The problem | State the number of lines in the entries below where the string "color" occurs, and omit everything else.

Records for the exercise |
************

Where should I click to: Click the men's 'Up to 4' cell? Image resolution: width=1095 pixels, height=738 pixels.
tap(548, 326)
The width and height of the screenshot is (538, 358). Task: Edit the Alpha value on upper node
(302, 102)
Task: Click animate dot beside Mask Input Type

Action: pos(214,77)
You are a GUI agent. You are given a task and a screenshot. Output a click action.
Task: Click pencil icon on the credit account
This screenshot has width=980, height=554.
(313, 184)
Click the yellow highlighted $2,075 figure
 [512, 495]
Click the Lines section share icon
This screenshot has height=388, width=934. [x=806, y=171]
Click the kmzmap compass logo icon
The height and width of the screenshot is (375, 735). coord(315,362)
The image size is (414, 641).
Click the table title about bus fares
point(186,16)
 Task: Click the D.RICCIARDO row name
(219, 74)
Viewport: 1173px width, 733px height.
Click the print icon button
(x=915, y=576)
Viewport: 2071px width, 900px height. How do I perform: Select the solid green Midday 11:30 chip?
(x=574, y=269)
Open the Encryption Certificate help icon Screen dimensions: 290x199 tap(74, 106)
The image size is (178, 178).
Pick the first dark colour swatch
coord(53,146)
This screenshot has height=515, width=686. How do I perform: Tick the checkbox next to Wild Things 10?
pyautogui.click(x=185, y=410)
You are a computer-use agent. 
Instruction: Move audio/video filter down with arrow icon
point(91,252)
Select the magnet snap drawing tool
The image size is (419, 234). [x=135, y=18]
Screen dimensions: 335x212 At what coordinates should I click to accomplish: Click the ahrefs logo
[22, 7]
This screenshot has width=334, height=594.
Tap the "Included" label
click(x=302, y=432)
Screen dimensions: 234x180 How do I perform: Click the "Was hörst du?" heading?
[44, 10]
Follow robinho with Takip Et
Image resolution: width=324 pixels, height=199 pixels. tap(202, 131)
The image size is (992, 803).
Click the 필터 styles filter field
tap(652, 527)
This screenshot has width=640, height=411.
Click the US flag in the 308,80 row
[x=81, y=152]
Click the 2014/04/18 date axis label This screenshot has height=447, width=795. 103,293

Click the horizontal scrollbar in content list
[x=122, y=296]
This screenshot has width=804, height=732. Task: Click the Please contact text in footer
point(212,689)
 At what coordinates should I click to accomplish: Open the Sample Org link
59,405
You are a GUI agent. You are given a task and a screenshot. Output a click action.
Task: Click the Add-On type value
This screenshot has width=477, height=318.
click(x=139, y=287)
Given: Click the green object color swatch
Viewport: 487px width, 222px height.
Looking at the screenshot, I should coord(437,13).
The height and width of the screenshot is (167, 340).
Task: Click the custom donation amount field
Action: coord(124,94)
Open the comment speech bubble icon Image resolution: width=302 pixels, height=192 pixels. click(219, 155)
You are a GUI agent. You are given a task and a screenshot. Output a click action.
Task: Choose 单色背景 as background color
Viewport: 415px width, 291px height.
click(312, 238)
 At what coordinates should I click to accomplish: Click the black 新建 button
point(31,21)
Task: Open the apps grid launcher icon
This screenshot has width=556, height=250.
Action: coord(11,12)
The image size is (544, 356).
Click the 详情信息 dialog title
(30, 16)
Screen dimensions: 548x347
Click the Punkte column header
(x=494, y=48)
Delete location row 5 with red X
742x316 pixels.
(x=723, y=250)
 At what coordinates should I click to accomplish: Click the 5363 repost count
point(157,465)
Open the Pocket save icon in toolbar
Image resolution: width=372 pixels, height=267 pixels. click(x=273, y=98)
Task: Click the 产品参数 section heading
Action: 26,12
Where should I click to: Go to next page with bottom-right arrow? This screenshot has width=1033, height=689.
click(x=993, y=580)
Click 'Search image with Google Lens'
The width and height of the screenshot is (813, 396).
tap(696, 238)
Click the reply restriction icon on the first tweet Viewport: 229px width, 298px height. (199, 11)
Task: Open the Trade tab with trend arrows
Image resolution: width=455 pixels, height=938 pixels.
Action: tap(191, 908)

************

Response area | 2